Sunday, November 20, 2011

Apple #559: Getting the Wind Knocked Out of You

A week or so ago, a bunch of friends and I were watching a football game. After one play, one of the players was lying on the field not moving for a few moments. It turned out not to be serious, and we speculated that maybe he'd just had the wind knocked out of him. Then we realized we weren't sure what causes that.

What exactly happens when you get the wind knocked out of you?

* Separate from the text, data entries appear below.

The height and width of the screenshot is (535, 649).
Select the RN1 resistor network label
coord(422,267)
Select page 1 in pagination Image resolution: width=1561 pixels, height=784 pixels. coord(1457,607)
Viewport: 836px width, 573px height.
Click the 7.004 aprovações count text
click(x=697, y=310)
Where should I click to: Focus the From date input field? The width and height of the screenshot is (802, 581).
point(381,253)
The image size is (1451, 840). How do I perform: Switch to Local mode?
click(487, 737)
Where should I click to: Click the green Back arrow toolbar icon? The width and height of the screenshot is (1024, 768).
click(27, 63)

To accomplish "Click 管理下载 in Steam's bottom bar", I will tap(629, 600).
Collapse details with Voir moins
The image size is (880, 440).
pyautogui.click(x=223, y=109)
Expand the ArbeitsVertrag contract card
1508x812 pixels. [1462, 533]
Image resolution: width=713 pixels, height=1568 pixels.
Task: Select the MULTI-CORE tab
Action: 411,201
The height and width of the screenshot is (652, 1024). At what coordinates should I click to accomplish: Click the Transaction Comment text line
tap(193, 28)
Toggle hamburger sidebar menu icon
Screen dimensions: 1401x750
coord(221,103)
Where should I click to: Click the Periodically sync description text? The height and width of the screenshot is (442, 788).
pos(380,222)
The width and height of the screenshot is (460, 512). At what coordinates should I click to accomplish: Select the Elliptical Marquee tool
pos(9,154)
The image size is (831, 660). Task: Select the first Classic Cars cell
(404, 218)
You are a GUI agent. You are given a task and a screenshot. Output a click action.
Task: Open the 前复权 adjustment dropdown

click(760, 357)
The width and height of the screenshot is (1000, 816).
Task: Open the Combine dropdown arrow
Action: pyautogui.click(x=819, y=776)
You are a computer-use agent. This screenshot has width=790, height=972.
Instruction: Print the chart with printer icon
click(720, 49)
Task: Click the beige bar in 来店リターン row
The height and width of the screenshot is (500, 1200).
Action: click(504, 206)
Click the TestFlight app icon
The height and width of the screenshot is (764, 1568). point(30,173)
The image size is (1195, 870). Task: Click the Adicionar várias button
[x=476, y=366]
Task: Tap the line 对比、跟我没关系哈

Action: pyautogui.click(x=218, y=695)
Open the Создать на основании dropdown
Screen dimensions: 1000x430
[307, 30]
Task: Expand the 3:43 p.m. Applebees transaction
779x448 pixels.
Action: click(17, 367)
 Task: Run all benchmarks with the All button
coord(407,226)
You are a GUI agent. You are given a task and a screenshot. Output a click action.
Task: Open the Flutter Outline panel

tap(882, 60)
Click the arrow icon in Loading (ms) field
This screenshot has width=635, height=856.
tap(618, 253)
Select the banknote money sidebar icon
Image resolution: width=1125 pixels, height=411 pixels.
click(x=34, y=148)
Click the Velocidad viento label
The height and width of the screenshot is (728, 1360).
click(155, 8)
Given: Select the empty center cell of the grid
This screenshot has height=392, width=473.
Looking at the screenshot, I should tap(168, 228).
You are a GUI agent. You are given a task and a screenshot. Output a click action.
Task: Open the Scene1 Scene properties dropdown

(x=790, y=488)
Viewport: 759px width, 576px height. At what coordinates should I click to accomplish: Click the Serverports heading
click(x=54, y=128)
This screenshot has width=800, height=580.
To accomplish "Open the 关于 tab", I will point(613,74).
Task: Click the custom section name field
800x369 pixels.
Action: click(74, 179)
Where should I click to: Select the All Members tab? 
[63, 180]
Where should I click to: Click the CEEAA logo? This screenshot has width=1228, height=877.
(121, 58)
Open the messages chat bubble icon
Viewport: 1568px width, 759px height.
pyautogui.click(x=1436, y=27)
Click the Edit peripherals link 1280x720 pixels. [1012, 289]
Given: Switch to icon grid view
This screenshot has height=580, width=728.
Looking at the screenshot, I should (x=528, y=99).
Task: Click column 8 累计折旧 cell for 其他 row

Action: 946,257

  • Basically, your diaphragm stops working correctly.
  • Normally, your diaphragm, which is the muscle beneath your lungs, contacts to pull air into your lungs and relaxes to push air out.
Diagram of the diaphragm. This seems the opposite of what you'd expect, but when the diaphragm contracts, the area in your chest enlarges and allows air to rush in. In other words, you inhale. When the diaphragm relaxes, the chest cavity gets smaller, air rushes out, and you exhale.
(Photo from Merck Manuals)

Here's the motion of the diaphragm in a video:

  • The diaphragm is controlled by a bunch of nerve cells called the solar plexus. Medical professionals call this bunch of nerves the celiac plexus.
  • The solar / celiac plexus lives pretty much in the central-most part of you. It's below the xiphoid process, behind the stomach, but in front of the aorta (major artery from the heart). In other words, it's tucked away in that soft spot beneath where your ribs open out.
  • A sudden, strong blow to your solar / celiac plexus shuts off those nerve cells which in turn stuns the diaphragm muscle, and it spasms.
  • I always thought "spasm" meant that a muscle flutters or twitches. Nope. "Spasm" means that a muscle suddenly and involuntarily contracts and stays that way for some time.
  • So, when your diaphragm spasms, that means it zaps into contracted mode and it stays that way. It's stuck in the position that pulls air into your lungs.
  • That's another weird thing about all this because when you get the wind knocked out of you, it feels like you can't get any breath into your lungs, can't inhale. But your diaphragm is stuck in the inhale position.
  • But since it's stuck there, it can't contract any farther to bring in more air, nor can it relax to push air out, allowing you to inhale new air. So it feels like you've got no air in there.
  • The only thing to do when you're in this situation is wait for your diaphragm to relax out of its spasm -- which it will do shortly, though when you feel like you can't breathe, "shortly" will seem like a long time.
  • You can help your diaphragm relax by lying on your back, bending your knees and pulling your legs up to your chest.
  • Then take long, slow, calming breaths. As your breathe, concentrate on making the breathing happen. This will help get your diaphragm working again as well as helping you to calm down, and it will also get more oxygen circulating so your whole system will start to feel better.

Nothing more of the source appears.